Artistic depiction of the phase diagram of the Mott material V2O3, highlighting its initial insulating state (in blue) before being photoexcited by an ultrafast laser, driving it toward a metallic state (in yellow) through a strain wave mechanism.
© Tatsuya Amano

A discovery, published in the journal Nature Physics, that could lead to major breakthroughs in the world of ultrafast electronics.

What if it were possible to change the nature of a material in a flash, turning it from an insulator into a metal within a fraction of a second? This is the feat achieved by chemists and physicists from the CNRS and Japan as part of the international research laboratory DYNACOM. They exploited the remarkable properties of a so-called "Mott insulator."

The insulating nature of these materials does not stem from the absence of charge carriers, as in conventional insulators, but from their lack of mobility due to repulsive interactions between electrons. Although theoretically conductive, these materials thus behave as electrical insulators.
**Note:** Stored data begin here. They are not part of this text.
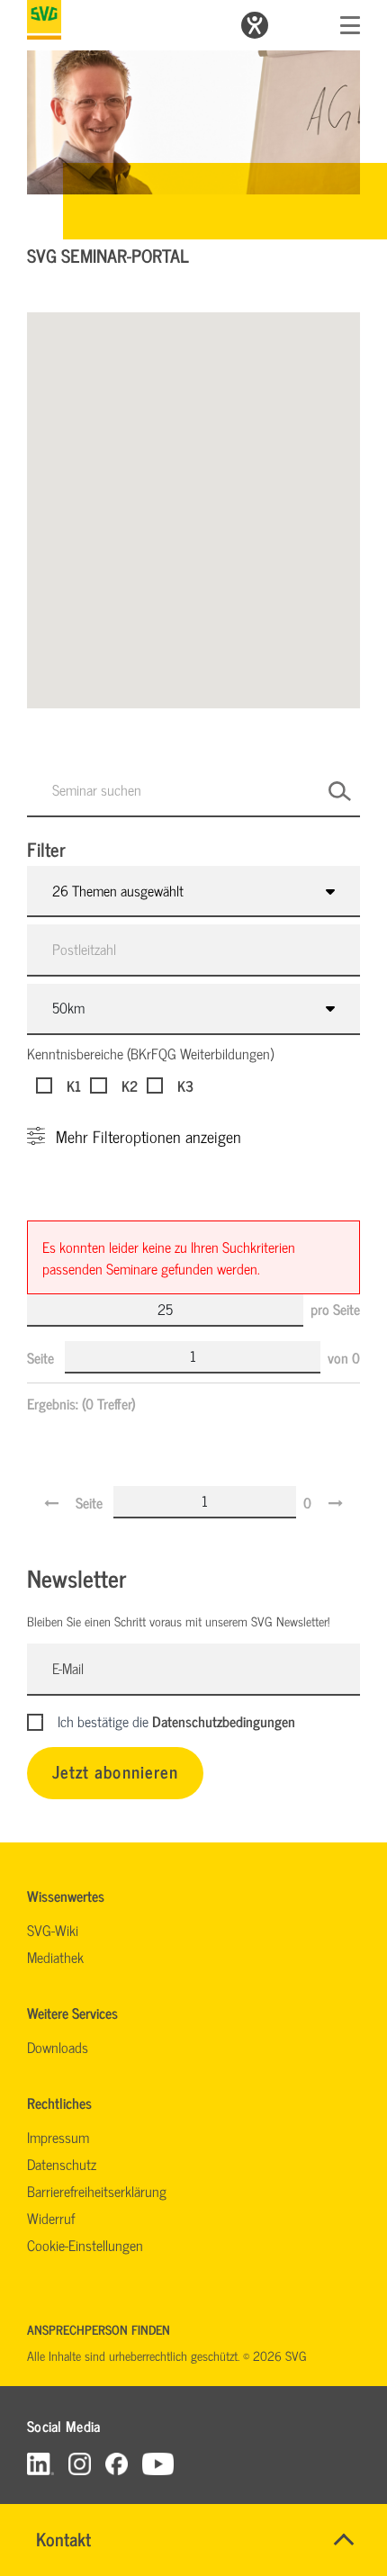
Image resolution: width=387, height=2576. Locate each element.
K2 (129, 1085)
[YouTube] (158, 2463)
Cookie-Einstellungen (85, 2245)
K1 (74, 1085)
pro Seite (335, 1309)
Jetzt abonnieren (115, 1771)
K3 (185, 1085)
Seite (42, 1357)
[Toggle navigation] (350, 25)
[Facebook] (116, 2463)
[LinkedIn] (40, 2463)
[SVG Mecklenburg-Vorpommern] (44, 20)
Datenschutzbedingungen (223, 1721)
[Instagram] (79, 2463)
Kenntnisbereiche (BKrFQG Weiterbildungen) (150, 1053)
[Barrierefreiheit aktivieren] (254, 25)
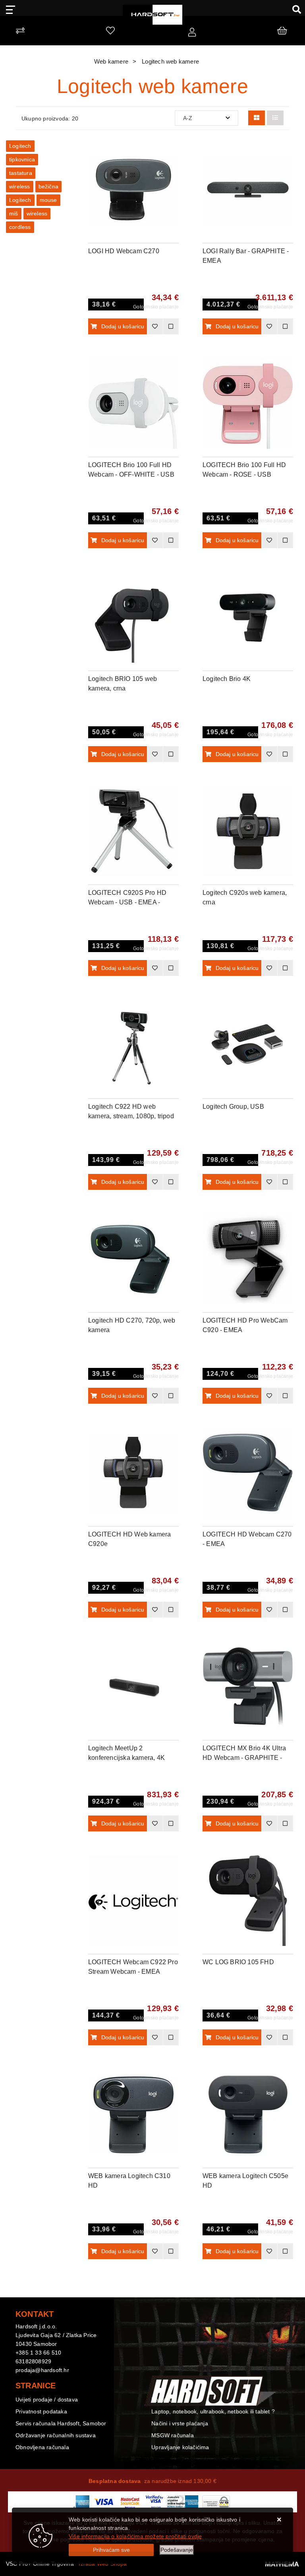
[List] (275, 118)
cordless (20, 227)
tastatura (20, 173)
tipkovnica (22, 159)
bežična (48, 186)
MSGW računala (172, 2435)
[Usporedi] (173, 152)
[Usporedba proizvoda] (171, 326)
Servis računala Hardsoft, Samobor (60, 2423)
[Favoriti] (155, 326)
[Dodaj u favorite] (173, 172)
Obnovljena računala (42, 2447)
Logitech (20, 146)
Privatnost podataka (41, 2411)
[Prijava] (192, 32)
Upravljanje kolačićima (180, 2447)
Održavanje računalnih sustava (55, 2435)
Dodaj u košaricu (123, 326)
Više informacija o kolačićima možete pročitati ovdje (135, 2536)
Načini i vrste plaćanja (179, 2423)
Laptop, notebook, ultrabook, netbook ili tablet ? (213, 2411)
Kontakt (161, 2399)
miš (13, 213)
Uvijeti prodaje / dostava (46, 2399)
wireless (19, 186)
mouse (48, 200)
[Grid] (256, 118)
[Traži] (293, 9)
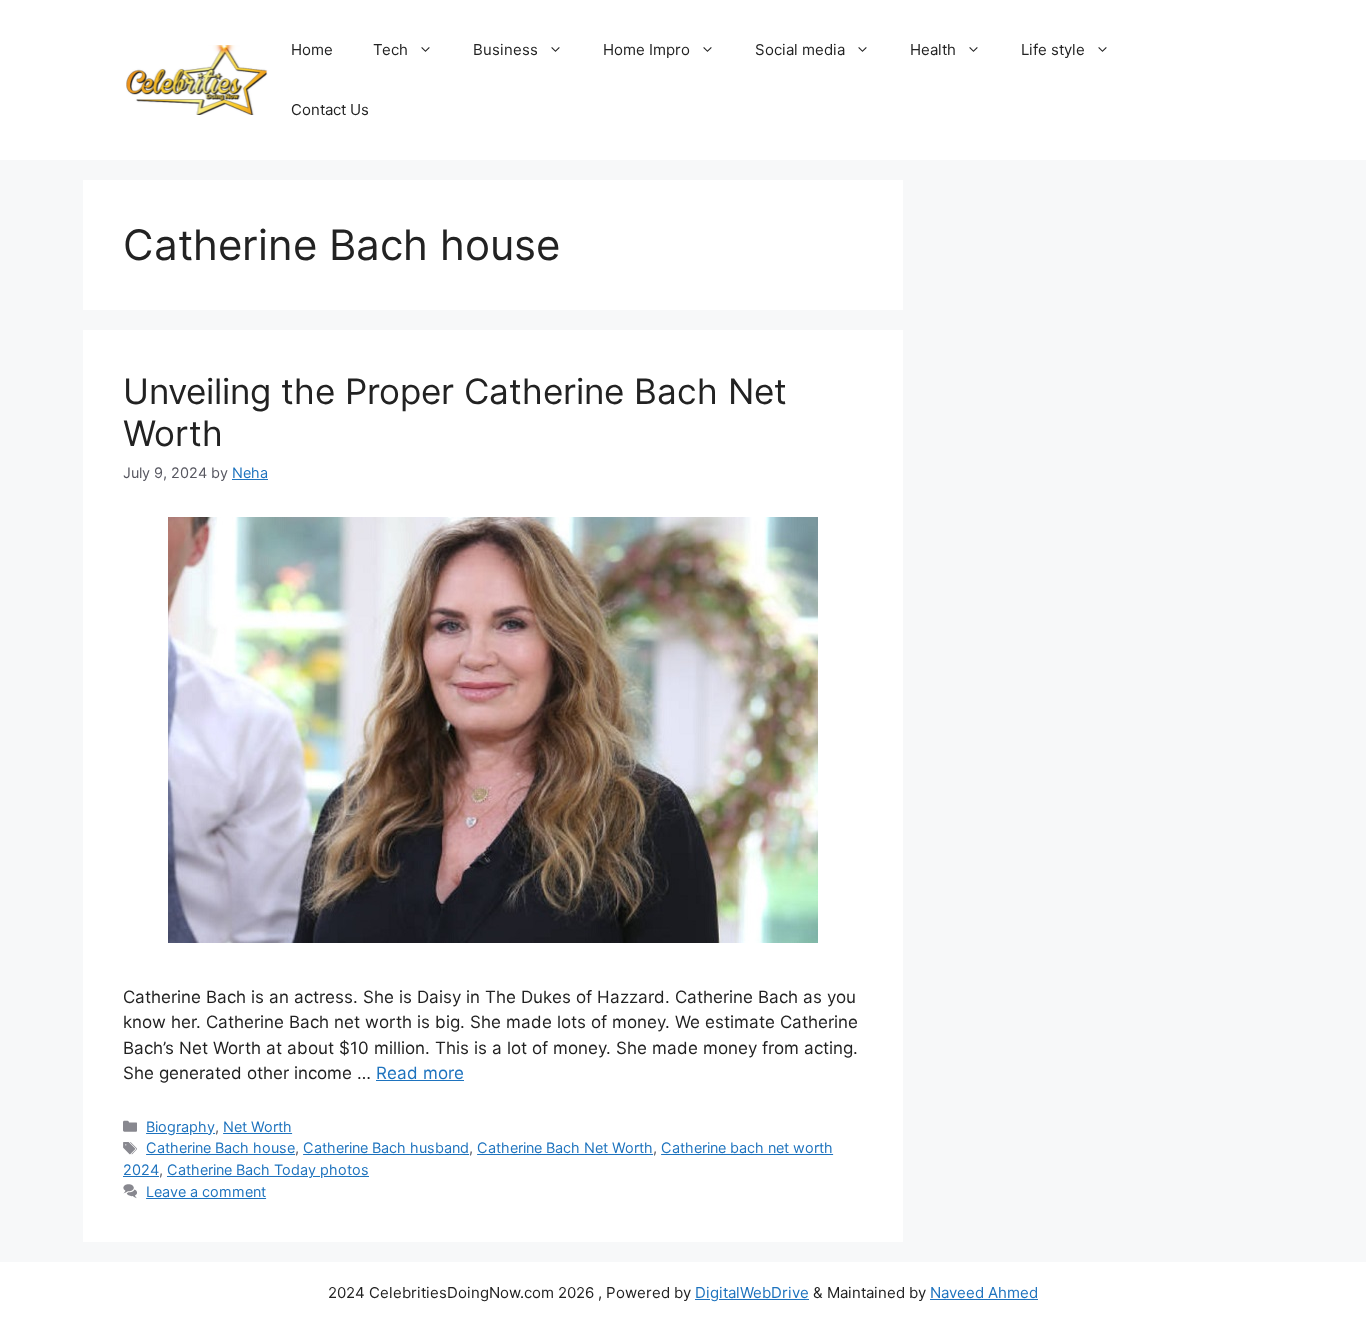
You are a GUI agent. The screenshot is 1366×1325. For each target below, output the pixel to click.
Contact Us (330, 109)
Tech (390, 49)
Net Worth (257, 1126)
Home (312, 49)
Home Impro (646, 49)
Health (933, 49)
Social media (800, 49)
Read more (420, 1073)
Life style (1053, 49)
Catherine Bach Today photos (268, 1169)
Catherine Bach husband (386, 1147)
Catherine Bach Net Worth (565, 1147)
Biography (180, 1126)
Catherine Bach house (220, 1147)
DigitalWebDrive (752, 1292)
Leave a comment (206, 1191)
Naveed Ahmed (984, 1292)
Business (505, 49)
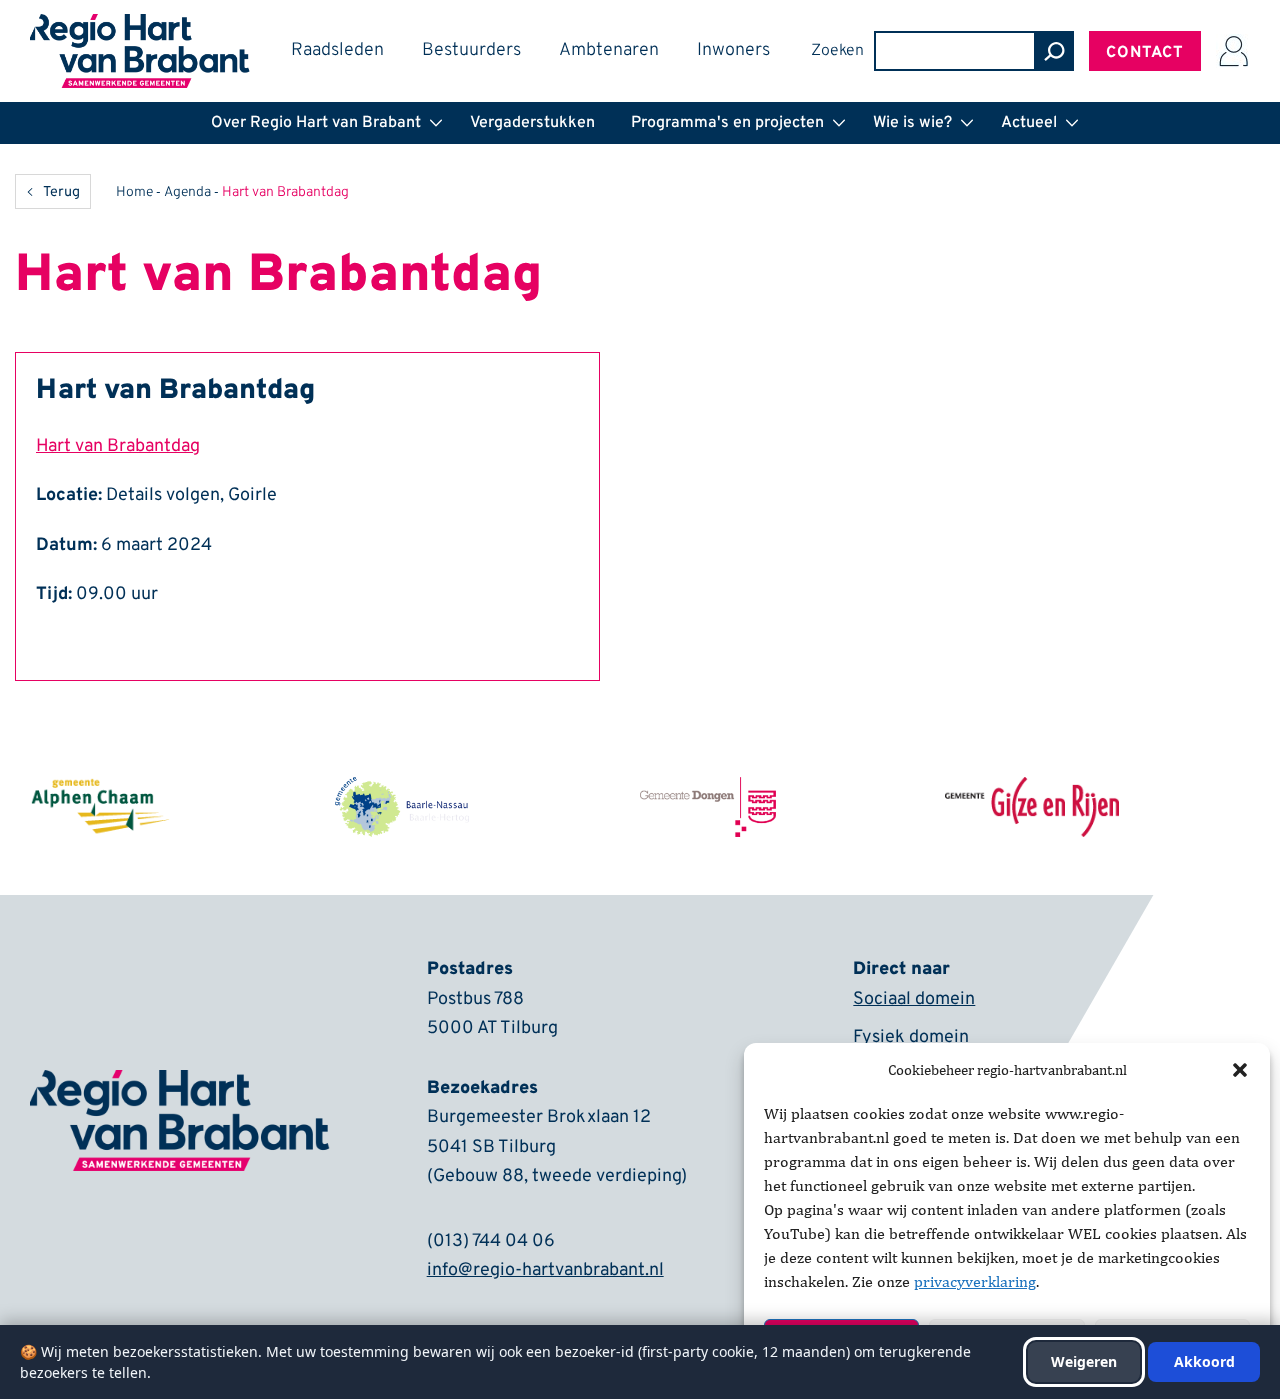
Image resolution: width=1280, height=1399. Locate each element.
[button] (1240, 1070)
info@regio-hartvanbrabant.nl (545, 1270)
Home (134, 192)
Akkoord (1204, 1361)
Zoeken (837, 51)
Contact (1145, 53)
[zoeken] (1054, 51)
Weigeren (1084, 1361)
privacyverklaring (975, 1281)
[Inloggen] (1233, 51)
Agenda (187, 192)
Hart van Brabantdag (118, 446)
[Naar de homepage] (140, 27)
Vanadium sesquioxide, V2O3, is a classic example of a Mott insulator. When cooled, it exhibits a dramatic transition between two states: metallic at room temperature, it becomes insulating at low temperatures, where its electrons are immobilized by their interactions. A team of French and Japanese scientists used ultrashort light pulses (100 femtoseconds; 1 fs = 10-15 s) to trigger an ultrafast transition from the insulating to metallic state in a thin film of V2O3.


Schematic representation of the mechanism of propagation of an ultrafast phase transition at the speed of sound.
From left to right: initial photo-excitation (a) inducing internal negative pressure (b) and propagation of the electronic transformation in the wake of a compressive strain wave front (c).
© Etienne Janod

This phenomenon relies on the propagation of strain waves generated by the light pulses, which travel at the speed of sound through the material. These waves disrupt the organization of electrons and atoms, leading to a state change. What is fascinating is that this process is not thermal in nature but acts more subtly by directly altering the material's structure.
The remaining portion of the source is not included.